Asynchronous Compute : what are the benefits?

Discussion in 'Console Technology' started by onQ, Sep 19, 2013.

  1. onQ

    onQ
    Veteran

    Joined:
    Mar 4, 2010
    Messages:
    1,540
    Likes Received:
    56
    Asynchronous Compute seems to be the biggest customization Sony made to the PS4 GPU hardware, yet I haven't seen much talk about it.
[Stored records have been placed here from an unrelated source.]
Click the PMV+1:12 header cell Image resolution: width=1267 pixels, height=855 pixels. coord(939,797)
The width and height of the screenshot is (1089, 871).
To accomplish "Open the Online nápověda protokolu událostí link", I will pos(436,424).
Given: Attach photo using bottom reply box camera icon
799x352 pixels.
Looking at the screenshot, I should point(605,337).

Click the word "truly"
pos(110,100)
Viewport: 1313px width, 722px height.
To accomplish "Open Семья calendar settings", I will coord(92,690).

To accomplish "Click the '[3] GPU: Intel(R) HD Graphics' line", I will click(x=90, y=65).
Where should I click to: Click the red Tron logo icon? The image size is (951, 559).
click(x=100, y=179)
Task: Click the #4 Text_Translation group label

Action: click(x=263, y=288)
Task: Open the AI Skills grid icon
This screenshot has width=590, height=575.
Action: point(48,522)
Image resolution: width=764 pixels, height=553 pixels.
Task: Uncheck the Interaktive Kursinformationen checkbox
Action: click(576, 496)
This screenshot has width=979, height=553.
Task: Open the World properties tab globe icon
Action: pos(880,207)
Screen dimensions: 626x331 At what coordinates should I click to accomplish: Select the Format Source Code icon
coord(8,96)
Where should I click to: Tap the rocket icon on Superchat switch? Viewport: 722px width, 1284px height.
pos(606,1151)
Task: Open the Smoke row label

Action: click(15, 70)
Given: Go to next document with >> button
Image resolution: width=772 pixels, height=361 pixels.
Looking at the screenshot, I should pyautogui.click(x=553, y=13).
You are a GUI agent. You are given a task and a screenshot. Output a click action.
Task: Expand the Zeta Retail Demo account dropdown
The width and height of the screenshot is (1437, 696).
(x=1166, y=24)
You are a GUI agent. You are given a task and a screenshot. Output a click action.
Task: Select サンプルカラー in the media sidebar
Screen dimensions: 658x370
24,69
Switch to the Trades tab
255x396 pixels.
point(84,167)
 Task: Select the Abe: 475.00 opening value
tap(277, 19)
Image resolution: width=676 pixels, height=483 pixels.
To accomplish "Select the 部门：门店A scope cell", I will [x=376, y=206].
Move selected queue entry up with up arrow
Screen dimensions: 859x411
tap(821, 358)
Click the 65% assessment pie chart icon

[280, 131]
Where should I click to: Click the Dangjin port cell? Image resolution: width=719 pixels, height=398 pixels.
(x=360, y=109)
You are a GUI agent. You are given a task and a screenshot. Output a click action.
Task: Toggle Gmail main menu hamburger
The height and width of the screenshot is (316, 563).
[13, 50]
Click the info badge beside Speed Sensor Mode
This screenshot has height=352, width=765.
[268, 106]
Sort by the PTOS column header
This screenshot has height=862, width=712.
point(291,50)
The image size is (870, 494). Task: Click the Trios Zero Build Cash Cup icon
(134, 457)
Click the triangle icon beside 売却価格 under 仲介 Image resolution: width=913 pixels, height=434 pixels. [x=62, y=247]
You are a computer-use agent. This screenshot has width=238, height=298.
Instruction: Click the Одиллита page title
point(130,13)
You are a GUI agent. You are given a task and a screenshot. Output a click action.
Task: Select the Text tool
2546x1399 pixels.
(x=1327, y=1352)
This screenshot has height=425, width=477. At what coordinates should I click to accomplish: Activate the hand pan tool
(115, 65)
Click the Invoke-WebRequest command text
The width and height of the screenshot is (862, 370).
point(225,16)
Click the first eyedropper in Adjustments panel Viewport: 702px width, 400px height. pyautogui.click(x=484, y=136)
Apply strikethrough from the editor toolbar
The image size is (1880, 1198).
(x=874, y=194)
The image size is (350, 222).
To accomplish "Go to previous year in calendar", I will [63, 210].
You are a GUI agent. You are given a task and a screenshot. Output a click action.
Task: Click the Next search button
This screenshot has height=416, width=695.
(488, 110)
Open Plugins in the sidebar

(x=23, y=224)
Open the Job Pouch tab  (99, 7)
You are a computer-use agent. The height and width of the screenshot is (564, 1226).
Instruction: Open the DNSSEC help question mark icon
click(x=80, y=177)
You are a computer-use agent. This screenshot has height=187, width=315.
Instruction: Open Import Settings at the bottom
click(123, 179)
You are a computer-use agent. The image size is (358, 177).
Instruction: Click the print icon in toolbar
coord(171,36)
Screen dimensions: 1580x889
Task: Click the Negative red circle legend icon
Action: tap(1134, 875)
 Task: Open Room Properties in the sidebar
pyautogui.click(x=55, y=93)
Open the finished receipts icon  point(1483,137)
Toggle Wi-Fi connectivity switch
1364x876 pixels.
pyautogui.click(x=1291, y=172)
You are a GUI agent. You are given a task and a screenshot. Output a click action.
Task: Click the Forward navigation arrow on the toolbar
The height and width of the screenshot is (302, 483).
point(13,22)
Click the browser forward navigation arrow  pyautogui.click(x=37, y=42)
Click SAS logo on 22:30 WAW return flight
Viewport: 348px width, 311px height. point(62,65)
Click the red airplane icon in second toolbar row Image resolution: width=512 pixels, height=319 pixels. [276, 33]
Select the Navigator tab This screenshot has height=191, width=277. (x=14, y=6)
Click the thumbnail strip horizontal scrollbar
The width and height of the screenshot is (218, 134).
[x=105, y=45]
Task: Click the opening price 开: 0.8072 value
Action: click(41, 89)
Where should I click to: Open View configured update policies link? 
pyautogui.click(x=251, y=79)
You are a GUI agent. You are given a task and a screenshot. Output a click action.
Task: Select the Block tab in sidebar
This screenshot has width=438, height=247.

    What do you think will be the biggest benefits of having a asynchronous compute architecture in a console?
     
  2. gurgi

    Regular

    Joined:
    Jul 7, 2003
    Messages:
    605
    Likes Received:
    1
    It's one of the things I'm most excited about. I'm really curious about Knack, and how much of the particle physics are utilized in gameplay. Right now it seems Knack's pieces collide with enemies when you do a special move, which is cool, but I wonder what else they have up their sleeve. Havok uses GPGPU for particles as well.


    I can't wait to see what other algorithms devs think of this generation. It's way more interesting to me than the prettier graphics I've been chasing since my voodoo banshee days lol.
     
  3. taisui

    Regular

    Joined:
    Aug 29, 2013
    Messages:
    674
    Likes Received:
    0
    they upped the ACEs from 2 to 8, this should help with compute task utilization of the CUs.
     
  4. 3dilettante

    Legend Alpha

    Joined:
    Sep 15, 2003
    Messages:
    8,579
    Likes Received:
    4,797
    Location:
    Well within 3d
    I don't believe that is a customization. GCN wasn't introduced with Asynchronous Compute Engines years before the PS4 for no reason.
    Sony did drive certain optimizations for job dispatch and cache behavior when using coherent memory. None of the disclosures fundamentally change the nature of GPU compute, although they do seem to be targeted at reducing queueing delay at the front end and very serious overheads related to cache behavior at the other.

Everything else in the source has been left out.